Document section ->
After Clarium, I spent five years at Google as a software engineer working on ads and then Google Now. On the Google Now team, I took on tech lead roles where I was driving the technical direction of the team. At that point, I was still writing a good amount of code, but was also spending time giving feedback and guiding the team.
When I joined Thumbtack in 2015, I started as a software engineer on the Marketplace Dynamics team, which is responsible for optimizing how we match customers and pros. At the time, the team had just formed and was just starting to understand our marketplace problem. I started to informally tech lead the team by helping the team set a direction and build out our first models for predicting a pro’s affinity for customer requests. Six months after joining Thumbtack, I became the eng manager for the team.
Thumbtack is in an exciting phase where we are building out an incredibly complex and deep consumer product, while also building the team at the same time. There are big and interesting challenges on both of these fronts.
On building the product, one of the biggest challenges is simply to pick the “right” path on problems that have no previously existing answer. The exciting thing about bringing local services online is that no one has really succeeded in doing so broadly. Yet at the same time, it’s very clear that local services are moving online. So we spend a good amount of our time trying to think creatively about solutions to hard problems, and then figuring out how to execute on them “well” (defining “well” is also hard; it’s not always about quality… but out of scope for this discussion!).
A big part of my role in all of this is to not only help think about ideas and how to execute, but also to explain these problems to the team, so that all of the incredibly talented engineers we hire can effectively help these problems. Doing this well means a doing a range of things – from context sharing in the right ways, to setting up the right processes to surface ideas and feedback, to coaching individuals on how they should be spending their time.
Just one example of how we evolved our team processes – we use a fairly standard “OKR” process where we plan goals quarterly and execute against goals using either sprints or milestones. On the marketplace team, we eventually felt this was too rigid and didn’t give us space to quickly evolve goals and tackle opportunities as they came up. So we developed a policy of 70% time on goals, and 30% time on “quick wins”. Any engineer can initiate these “quick wins” at any time, and they can be anything from product experiments to infrastructure improvements to team processes. Giving folks this mandate to think just meant that everyone was suddenly more engaged on the big picture and our bandwidth on good ideas and impact just got bigger.
The standard “algorithm-on-the-whiteboard” method of interviewing isn’t working anymore. It’s not totally useless – you certainly find people who are smart in an algorithmic way, and can write pseudocode expressing an algorithm. But this isn’t actually what makes an engineer successful at most tech companies (and certainly Thumbtack). Things like being tenacious when tracing a difficult bug, collaborating well with your interviewer, designing a class structure with clear semantics, or big picture thinking on product and metrics often matter much more than being an algorithms whiz. We found these skills were often undervalued and under-tested in a traditional whiteboard coding interview.

Data shown ->

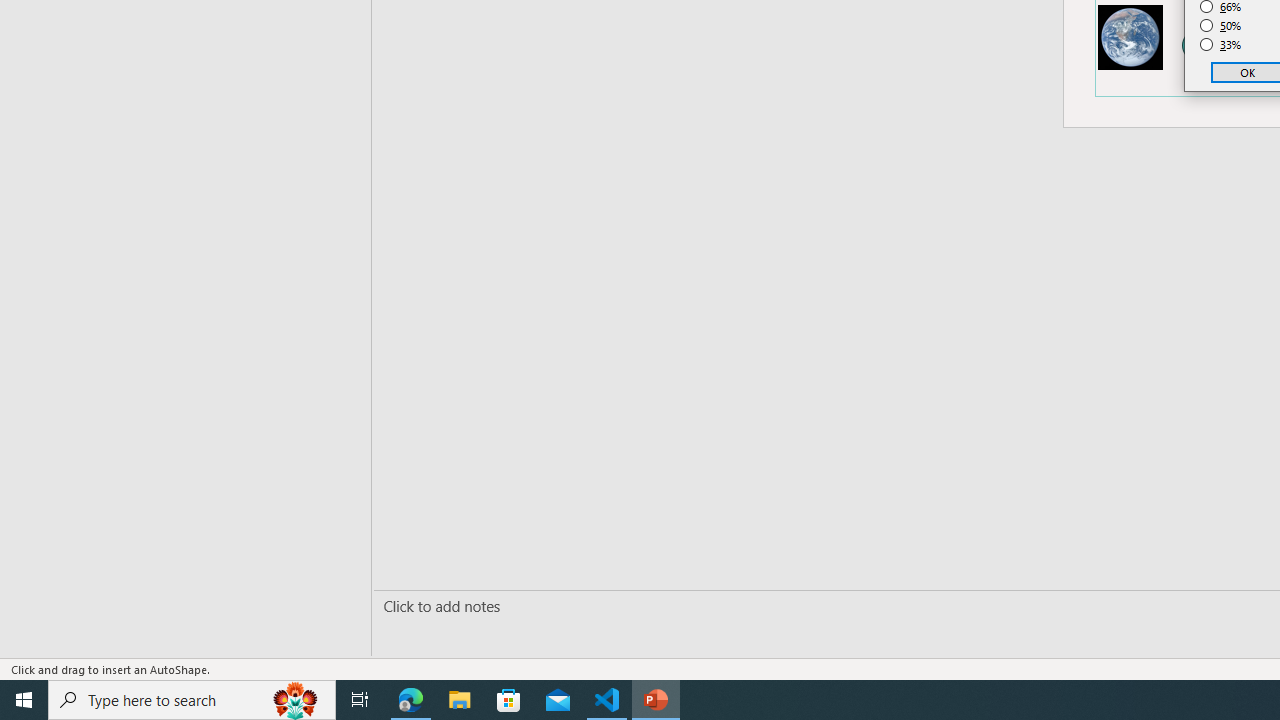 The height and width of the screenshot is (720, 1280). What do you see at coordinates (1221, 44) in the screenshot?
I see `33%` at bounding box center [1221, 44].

Jobs ->
**A.** In the passage about working at Thumbtack, how long after joining the company did the writer become the eng manager for the Marketplace Dynamics team?
**B.** Quote the passage about working at Thumbtack between "When I joined" and "for the team.", inclusive.
**C.** Extend the passage about working at Thumbtack, picking up after its last sentence.

Answers per task ->
**A.** Six months after joining Thumbtack.

**B.**
When I joined Thumbtack in 2015, I started as a software engineer on the Marketplace Dynamics team, which is responsible for optimizing how we match customers and pros. At the time, the team had just formed and was just starting to understand our marketplace problem. I started to informally tech lead the team by helping the team set a direction and build out our first models for predicting a pro’s affinity for customer requests. Six months after joining Thumbtack, I became the eng manager for the team.

**C.**
One of the first things I helped drive at Thumbtack was a push for structured hiring and an interview process that was more practical and aligned with what we need our engineers to be great at. We made all of our coding sessions require compiling and running the code on a laptop. We think of our interviews as an open-book test. You are free to Google around as you normally would. We don’t even care if you want to check Stack Overflow, but if you copy and paste code around without really thinking about it, that will come across too. The idea is to see if people can use the same tools that they would use here at Thumbtack, and can effectively build something that actually works.
Be authentic and be yourself. It’s important to learn from good mentors and do your homework on management basics, but ultimately you have to just do it your own way. Recognize that there are a lot of different ways to be a great engineering leader and execute the eng manager role. People also spike in different ways in terms of what they are great at. There’s no formula and so part of learning to be a manager is just to go through the cycles and try it yourself (hopefully with a good mentor around who can guardrail you a bit).
On a more tactical note, one of the hardest things for me early on was to give constructive feedback in a way that’s clear and direct but also warm and empathetic. This seems kind of like a contradiction, but it’s really important to being able to guide your team members well. I go back to the point above – you have to do it in an authentic way. You can’t script it or follow a formula. It has to be clear to you that you care about the person and their success, and the feedback has to come across with that underlying feeling.
I’m usually in the office around 8:30am and I try to spend an hour reading and writing before the meetings start at 9:30am. My day is usually packed until 5:30 pm with meetings, so I try to find gaps in between to triage Slack messages and email. We have an 18 month old toddler at home, so I always leave the office at 5:30pm to have dinner with my family and put the baby to bed (my spouse and I alternate doing storytime). After bedtime, I’m back online reading and writing until bedtime at 10pm (yes, it’s early… the baby wakes up at 6am every day!).
I think it’s really important to spend some time on your system for how to triage and prioritize your tasks. I have a task list kept between starred emails in Gmail, and a priority queue of tasks in a Google Doc. Ultimately it’s also important to keep in mind that it’s not just about the tactical things that you finish each day, but also making sure you get to the one really important thing each week or month that isn’t urgent, but can have a lot of impact if you take the initiative to do it. I try to figure out what these things might be and put in the extra time to get them done.
I at least triage everything that is direct messaged to me on email or Slack every day before I go to bed. It doesn’t mean I respond to everything but it does mean I’ve at least triaged and prioritized what I need to respond to. One thing to realize is that as a manager, part of your job is just to be a channel of information flow. If the information flow gets bottlenecked at you, that slows the entire team down. My policy is that if I want my teams to be moving fast, then I need to move fast and keep the information flowing.
I don’t use anything too fancy – Gmail and Google Docs/Sheets are pretty much my home base. One more specific thing is that having a great data analysis stack is really important – for example, using Mode Analytics on top of Bigquery works well for us.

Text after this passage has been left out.